• **ЗАДАНИЯ**
1/ Можете ли вы кратко изложить в виде списка абзац текста о прозе Вагинова, который начинается словами «Вагинов от души посмеялся», сохранив его главные факты?
2/ Можете ли вы продолжить текст о прозе Вагинова, начав сразу после его последней фразы?

• **ТЕКСТ**
---

Для другого персонажа, Тептелкина, культура — смысл всей жизни. Подобно «неизвестному поэту», в условно первой части романа он устремлен вверх, во второй — вниз. Никто так не жаждет Возрождения, никто так не верит в идеалы мировой культуры, и никто так горестно не расшибается, как Тептелкин. Он написан «смешным» с обывательской точки зрения: «шляпа», «очкарик» старого толка, для которого какое-нибудь древнеегипетское словцо или мелкое совпадение Пушкина с Парни важнее, чем вопрос о том, во что он одет и чем будет ужинать. В мирные, кабинетные уолтер-патеровские времена блаженный чудак не от мира сего, теряющий платки и трости, вызывает у обывателя добродушную улыбку. Но он же, пытающийся создать университет в южном городке в разгар Гражданской войны, — кто он: враг народа, сумасшедший, подвижник? Да, Тептелкин и другие «последние гуманисты» описаны Вагиновым достаточно иронично. Но эта ирония уместна лишь в устах того, кто пропустил через себя, подобно Вагинову, великие иллюзии мировой культуры. Такое явление, как саморазрушение гуманитарного сознания, не зависит от эпохи и строя. Подобно «неизвестному поэту», пробуждающемуся из поэтического опьянения в плоскость жизни, «откуда выход — смерть», Тептелкин пробуждается от блаженного ощущения сопричастности «миру светлых духов» в растаптывающее прозрение: «все конторщики так же чувствуют мир». Замыкаясь на себя, отдельное гуманитарное сознание терпит крах (бывает — временный), срываясь в бездну несуществования: все, чему отдана моя жизнь, лишь слова о словах.

Вагинов от души посмеялся над героями, искусно введя современников, да и потомков в заблуждение, будто «Козлиная песнь» — сатирический роман. Кое-кто из хорошо узнаваемых прототипов не на шутку разобиделся. Кроме того, изменилась расстановка сил в литературе, а с ней и общий тон, цели и задачи литературной критики; проза Вагинова оказалась столь же современной по форме и содержанию в широком литературном контексте, сколь несвоевременной в конкретных условиях литературного быта.

Начинались массированные критические облавы, одни писатели замолкали, другие приспосабливались к новым обстоятельствам. Вагинов не был борцом. Он просто продолжал писать так, как считал нужным. Его звала следующая ступенька остранения — требовалось осмыслить собственный прозаический опыт. Развернутая в лицах «проблема автора», продолжение начатой в «Козлиной песни» игры с кривыми зеркалами — роман «Труды и дни Свистонова», выпущенный в 1929 году «Издательством писателей в Ленинграде». В заглавии — вновь ироническая аллюзия к античности. Свистонов — «говорящая» фамилия, за которой не только общепринятая, поверхностная семантика («свистун», говорящий и живущий впустую), но и специфически вагиновская: «Я не люблю зарю. Предпочитаю свист и бурю…» — эсхатологический свист пустоты.

---

[Записи для поиска элементов]
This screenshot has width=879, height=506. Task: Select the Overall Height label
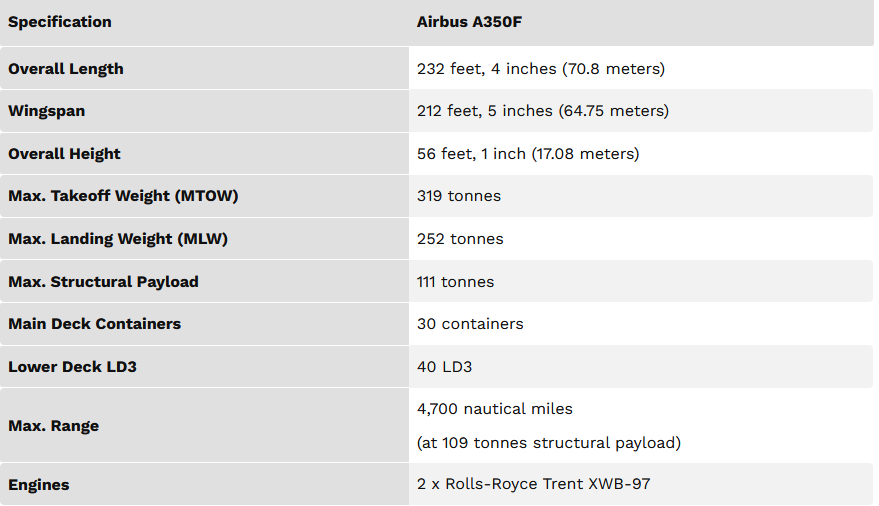64,154
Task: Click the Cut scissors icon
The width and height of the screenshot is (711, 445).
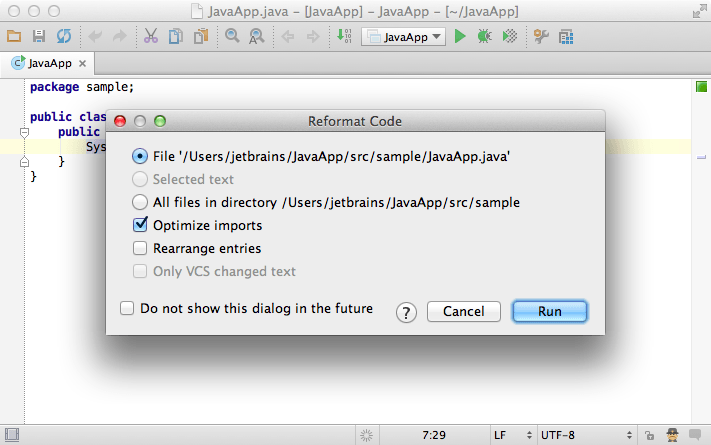Action: (151, 36)
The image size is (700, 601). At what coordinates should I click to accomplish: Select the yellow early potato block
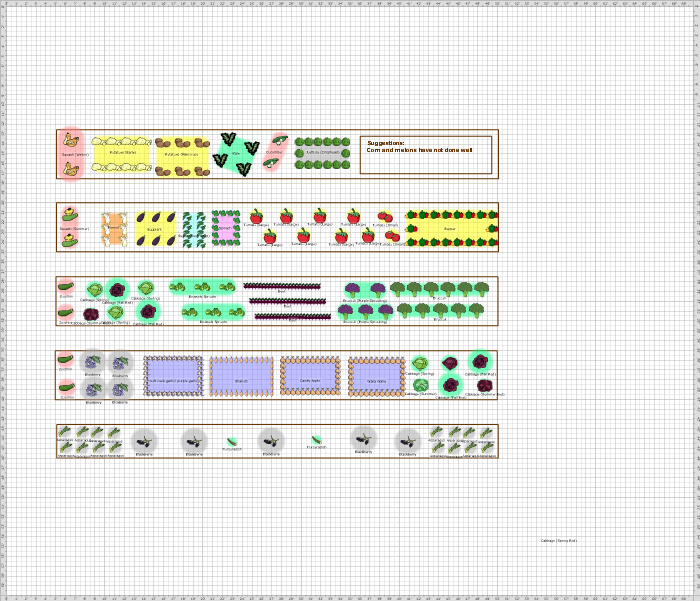pyautogui.click(x=122, y=154)
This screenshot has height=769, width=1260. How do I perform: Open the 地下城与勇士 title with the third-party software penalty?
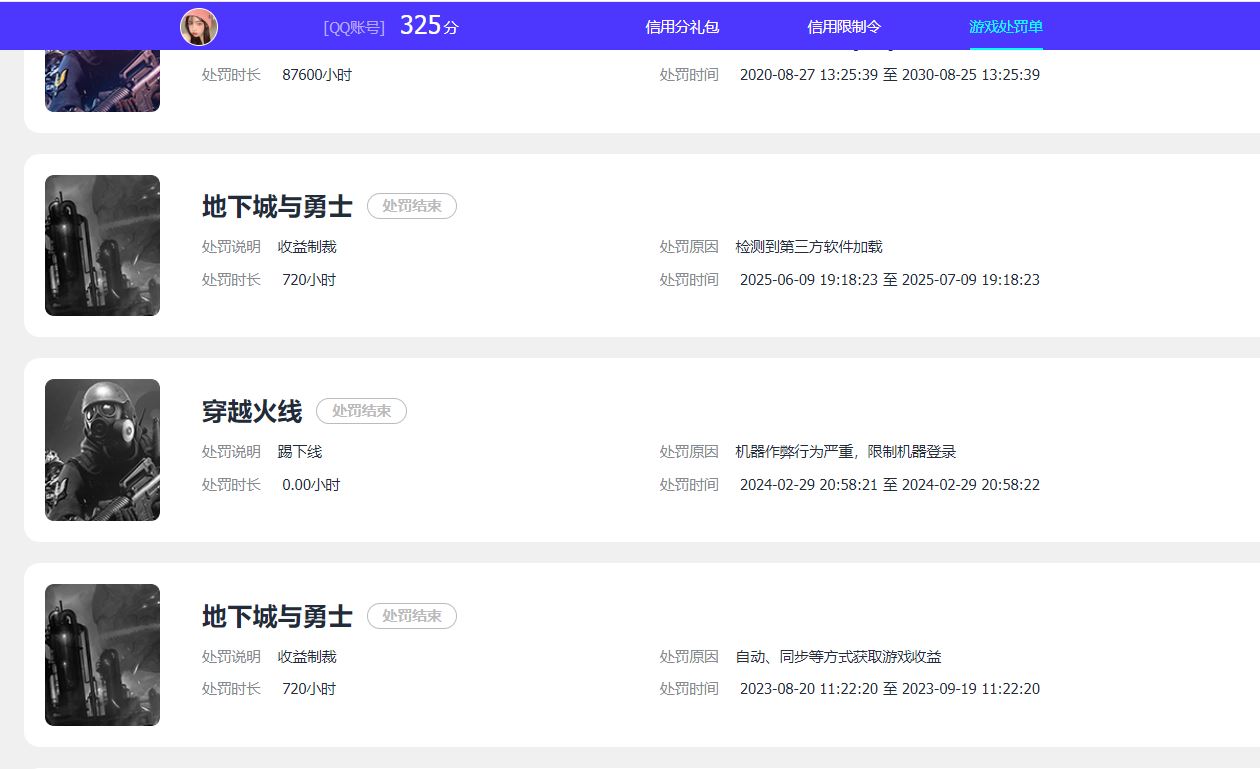(277, 207)
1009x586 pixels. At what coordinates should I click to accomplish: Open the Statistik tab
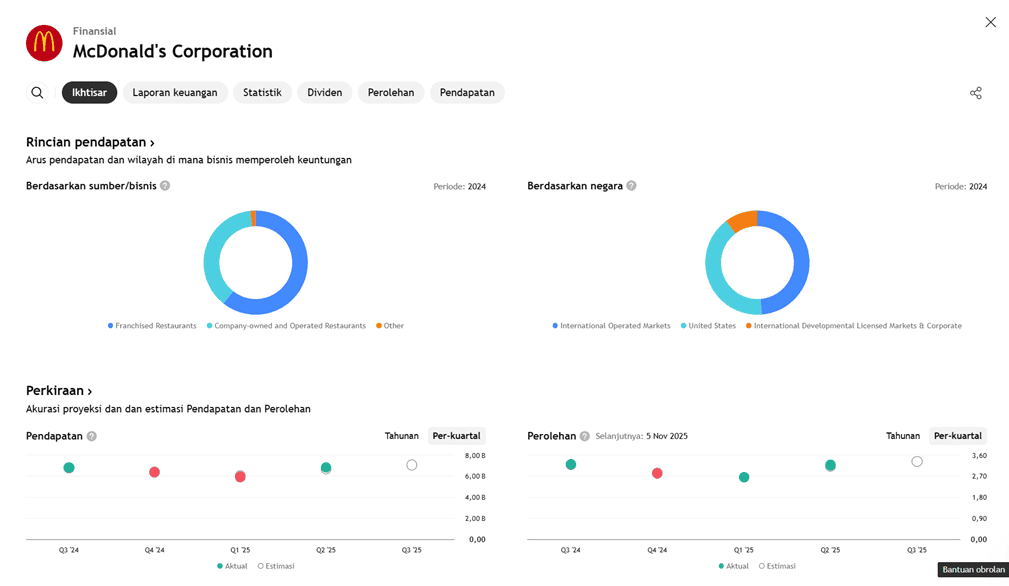[x=262, y=93]
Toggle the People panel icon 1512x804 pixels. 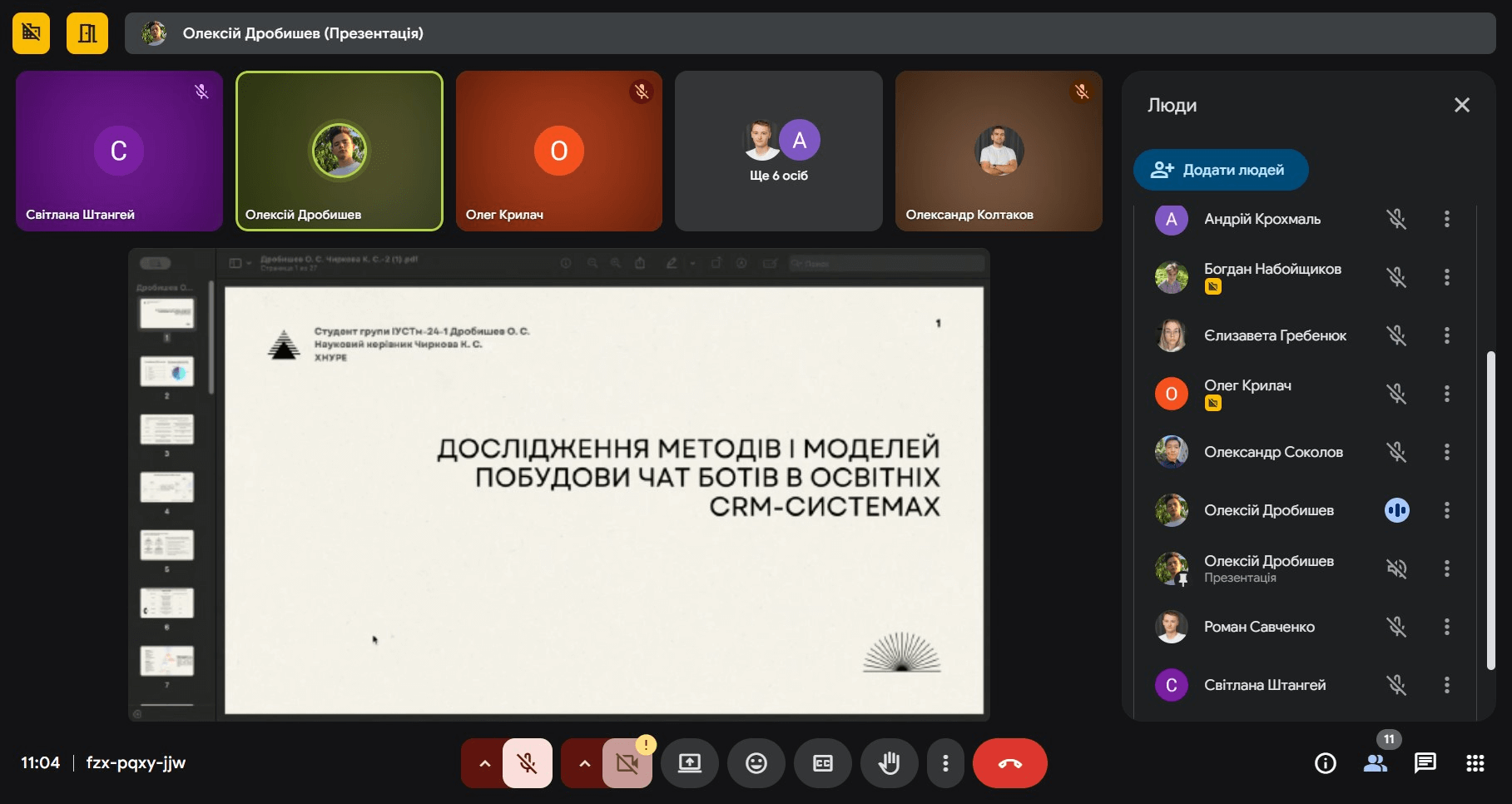[x=1375, y=763]
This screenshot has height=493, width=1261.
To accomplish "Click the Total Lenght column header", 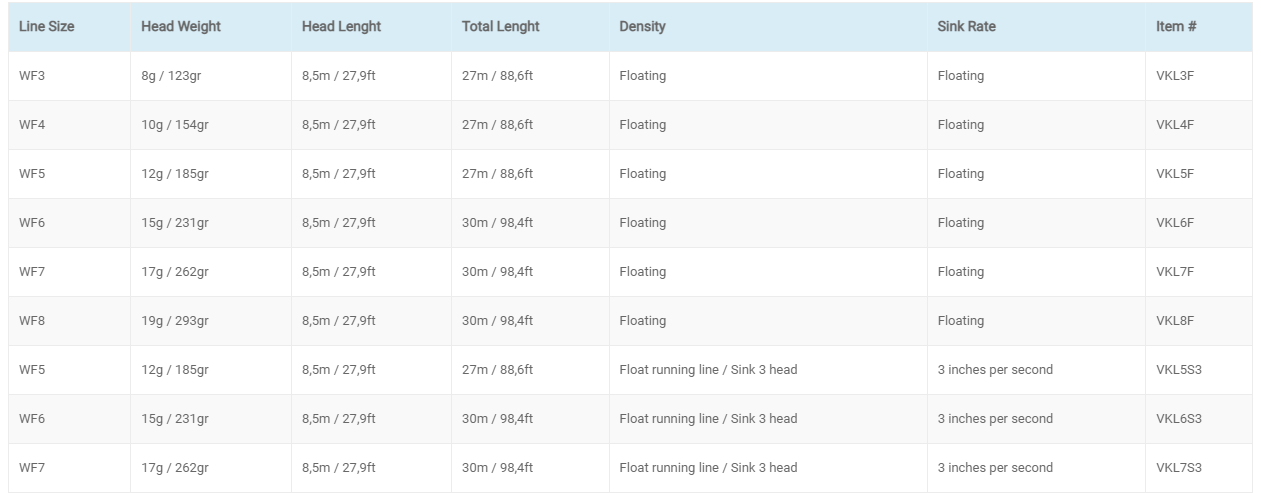I will coord(500,27).
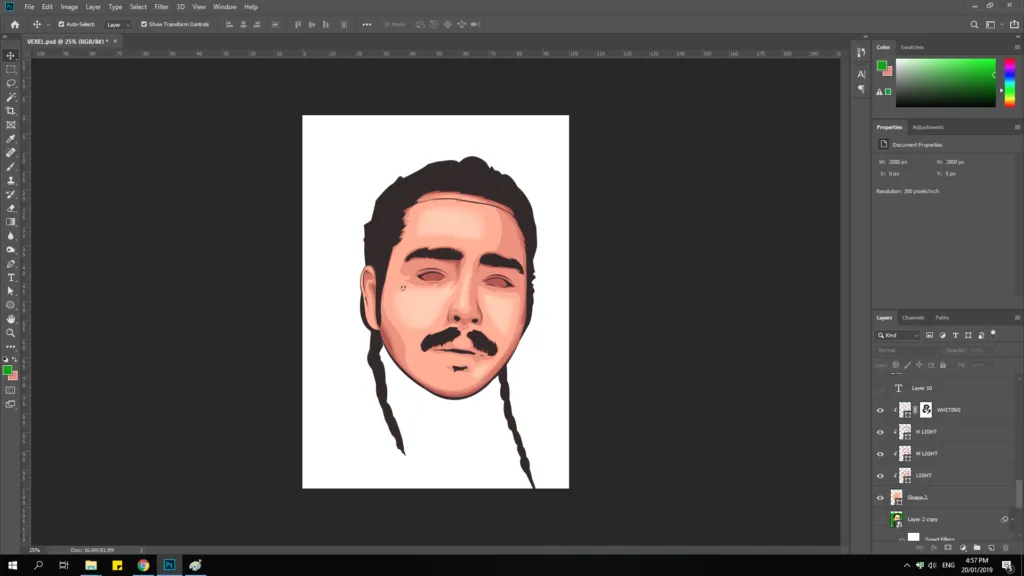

---

• **ОТВЕТЫ К ЗАДАНИЯМ**
1/
- Вагинов посмеялся над своими героями и искусно убедил современников и потомков, что «Козлиная песнь» — сатирический роман.
- Некоторые легко узнаваемые прототипы всерьез обиделись.
- В литературе изменилась расстановка сил. Вместе с ней изменились общий тон, цели и задачи критики.
- Проза Вагинова была современной по форме и содержанию в широком литературном контексте, но несвоевременной в конкретных условиях литературного быта.

2/
Свистонов не может без затей жить своей жизнью в заданном мире: он — функция, проводник между этим миром и творимым миром прозы. Как «неизвестный поэт» — алхимическую лабораторию стихотворчества, так Свистонов отмыкает перед нами страшноватую кухню прозы. Иногда источником вдохновения служат для него книги или газетные вырезки, но главный материал — люди. Свою теорию взаимоотношений между литературой и жизнью Свистонов излагает идеальному слушателю — глухонемой прачке. Искусство, говорит он, — «борьба за население другого мира», «литература по-настоящему и есть загробное существование». Такое развитие идеи взаимосвязи внутренней и внешней сфер реальности порождает фантасмагорическую материализацию «перевода» человека из жизни в литературу. Умозрительный «поэт», безгласно возражающий Свистонову от имени его прошлого, называет его подход к жизни «мефистофельским». Свистонов вовсе не претендует на роль Мефистофеля, он хочет быть «художником, и только». Но, как бы выполняя волю своих знакомых — потенциальных персонажей, он выводит их из этой жизни, соблазняет иной, он — владыка иного мира. Они же, оказываясь там, пугаются и сопротивляются — убегая от смерти, «увековечиваясь», они попадают прямехонько в смерть.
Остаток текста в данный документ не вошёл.